Microsoft stole KittenAuth, renamed it and claimed it as their own.
In April 2006 my good friend Oli from ThePCSpy.com blogged about his latest experiment "The Cutest Human-Test: KittenAuth". I remember this period, because I helped him rationalise the ideas and test the concept model; so I'm more than familiar with the initial development of Kittenauth.

What is KittenAuth? What is a Captcha?
Captcha's are "Completely Automated Public Turing test to tell Computers and Humans Apart" (Wikipedia). KittenAuth was Oli's solution to the normal captchas you find around the Internet (example seen below). The logic was that rather than entering the jumbled contents of a dynamic image, you click 3 kittens in a randomly generated grid of animals.
The popularity of KittenAuth
KittenAuth was submitted to Digg in April and received 1235 Diggs. He then blogged about KittenAuth going prime time; documenting the PR the project has received. This included an interview with The Inquirer and an article on The Register.
Microsoft took this project to the next step
The Microsoft Asirra project sites Oli as a source yet the Yahoo news story did not. I can only imagine that the more and more the Asirra project is pushed into the public domain, the less Oli will be cited as having the original idea. This isn't actually fair and I'd be very very upset if I was him. The idea is excellent yet the credit certainly won't be passed in his direction anymore. Any financial gain from the project won't pay royalties to him either and it's not like he could patent the idea originally.

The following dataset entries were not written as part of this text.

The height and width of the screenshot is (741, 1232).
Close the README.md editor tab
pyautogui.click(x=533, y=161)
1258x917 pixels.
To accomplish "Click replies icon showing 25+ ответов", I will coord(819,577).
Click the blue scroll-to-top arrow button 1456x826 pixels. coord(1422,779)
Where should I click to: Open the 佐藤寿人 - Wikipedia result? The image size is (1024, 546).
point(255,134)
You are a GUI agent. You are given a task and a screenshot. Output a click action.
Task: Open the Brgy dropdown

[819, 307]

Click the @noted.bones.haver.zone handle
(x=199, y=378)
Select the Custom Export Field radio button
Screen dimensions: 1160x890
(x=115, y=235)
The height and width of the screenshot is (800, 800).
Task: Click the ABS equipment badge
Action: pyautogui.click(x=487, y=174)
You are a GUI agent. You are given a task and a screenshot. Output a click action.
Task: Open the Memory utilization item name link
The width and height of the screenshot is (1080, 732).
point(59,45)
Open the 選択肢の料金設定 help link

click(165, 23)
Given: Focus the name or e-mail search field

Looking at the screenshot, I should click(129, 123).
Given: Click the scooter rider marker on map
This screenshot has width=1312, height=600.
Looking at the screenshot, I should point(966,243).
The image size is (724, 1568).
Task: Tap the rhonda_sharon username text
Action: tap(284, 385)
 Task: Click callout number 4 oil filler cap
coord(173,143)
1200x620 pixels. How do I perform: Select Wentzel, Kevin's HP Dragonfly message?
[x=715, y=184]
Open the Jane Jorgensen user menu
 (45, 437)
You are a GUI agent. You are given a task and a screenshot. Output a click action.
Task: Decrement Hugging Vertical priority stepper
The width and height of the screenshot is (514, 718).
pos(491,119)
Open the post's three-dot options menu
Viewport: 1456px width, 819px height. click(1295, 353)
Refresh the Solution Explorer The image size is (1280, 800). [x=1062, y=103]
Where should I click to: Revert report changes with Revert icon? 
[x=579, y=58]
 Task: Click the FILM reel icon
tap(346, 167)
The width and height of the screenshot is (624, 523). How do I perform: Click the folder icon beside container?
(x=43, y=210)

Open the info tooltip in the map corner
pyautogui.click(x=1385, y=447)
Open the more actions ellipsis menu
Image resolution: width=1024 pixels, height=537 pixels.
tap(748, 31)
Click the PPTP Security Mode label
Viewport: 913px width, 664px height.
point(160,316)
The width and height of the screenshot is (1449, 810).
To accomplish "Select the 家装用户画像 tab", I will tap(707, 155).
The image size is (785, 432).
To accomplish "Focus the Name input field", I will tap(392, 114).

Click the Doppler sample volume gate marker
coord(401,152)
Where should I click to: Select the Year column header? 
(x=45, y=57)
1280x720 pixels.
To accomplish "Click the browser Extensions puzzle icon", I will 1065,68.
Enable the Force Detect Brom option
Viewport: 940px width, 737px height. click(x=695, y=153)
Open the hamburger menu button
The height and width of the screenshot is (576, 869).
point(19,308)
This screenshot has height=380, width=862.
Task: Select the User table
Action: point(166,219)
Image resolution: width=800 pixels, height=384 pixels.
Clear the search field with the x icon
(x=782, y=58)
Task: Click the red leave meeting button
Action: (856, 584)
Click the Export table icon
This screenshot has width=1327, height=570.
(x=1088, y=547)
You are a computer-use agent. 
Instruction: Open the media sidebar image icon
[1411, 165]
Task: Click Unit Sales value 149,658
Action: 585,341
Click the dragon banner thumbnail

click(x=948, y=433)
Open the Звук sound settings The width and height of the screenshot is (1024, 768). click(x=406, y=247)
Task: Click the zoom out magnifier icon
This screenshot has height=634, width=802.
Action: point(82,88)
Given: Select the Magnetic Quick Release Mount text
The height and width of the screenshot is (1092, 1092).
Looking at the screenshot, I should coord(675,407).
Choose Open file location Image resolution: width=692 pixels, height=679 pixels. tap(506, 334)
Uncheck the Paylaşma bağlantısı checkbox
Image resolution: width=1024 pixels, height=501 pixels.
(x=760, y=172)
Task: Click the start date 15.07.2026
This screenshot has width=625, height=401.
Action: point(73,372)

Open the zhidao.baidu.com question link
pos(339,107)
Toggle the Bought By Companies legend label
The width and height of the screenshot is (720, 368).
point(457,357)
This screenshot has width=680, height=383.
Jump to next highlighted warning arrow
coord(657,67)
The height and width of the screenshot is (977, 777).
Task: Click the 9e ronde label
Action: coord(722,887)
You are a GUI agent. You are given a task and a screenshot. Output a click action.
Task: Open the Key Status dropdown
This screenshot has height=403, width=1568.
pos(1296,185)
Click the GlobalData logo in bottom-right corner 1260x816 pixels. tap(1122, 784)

I'm really interested in seeing what Microsoft do with Oli's idea because if there's any financial gain involved... Well the whole situation gets a lot more bitter. Fair enough, Microsoft have linked to him on their project page but the Yahoo News story epitomised the problem. The title of the news story was "An executive at Microsoft has an unusual idea" and that just isn't true at all. The press surrounding the project are now handing the credit to Microsoft for being visionary and thinking outside of the box - whereas the truth was that it was a Computer Science student in April 2006, lying on his bed pondering why Captchas suck so much.
It's not Microsoft's fault really, but maybe they should volunteer the information more willingly because it wasn't their idea. The improvements they're suggesting aren't even their idea, Oli blogged about them in improving KittenAuth towards the end of April '06. I remember because I was sat on messenger helping out with the maths (trying to reduce the 1/84 chance of a bot "lucking out" and bashing it's way through). So please, if you see something discussing using Kittens/Pandas/Puppies/etc as a means of being more creative regarding Captchas - remember credit should rest upon the shoulders of the original inventor, rather than the software firm who simply have more time to copy the idea and run with it.